I don't know of any way to accurately test the 48-50 gauge units without having another good sender although grounding the wire and have it do very little is suspicious.
The gauges work with a pair of heaters in series influencing each other. When the heater in the sender gets current it heats a bimetal strip which closes a contact to ground. The ground lets the heater in the gauge move the needle and when it cuts off lets the gauge heater cool. When it is heating, it's bimetal strip raises the needle. Not exactly sure how the heaters interact but suspect the heaters may be wound using a special wire that changes resistance when it changes temperature. The changing resistance on one controls current being able to flow and affects the heating on the other.

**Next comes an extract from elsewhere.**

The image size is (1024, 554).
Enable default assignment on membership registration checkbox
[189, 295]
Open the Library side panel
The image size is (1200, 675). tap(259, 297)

Here is a bit from an old Motors Manual. The fuel gauge works the same way except instead of pressure bending a diaphragm, the float works a cam affair and its position is what biases the bimetal strip. The oscilloscope photo is what is happening electrically as the sender heater opens and closes the contact going to ground.
Do not believe there are any reproductions and NOS Packard senders are rather scarce. IIRC, BDeB posted a few months back that some Ford senders of that era will drop right in and may still be found at some of their vendors. Maybe a search will find that post as I don't remember if he gave any years or models.
Attach file:
bimetaloil1.jpg (182.85 KB) 22-23 bimetal sender action.jpg (150.07 KB)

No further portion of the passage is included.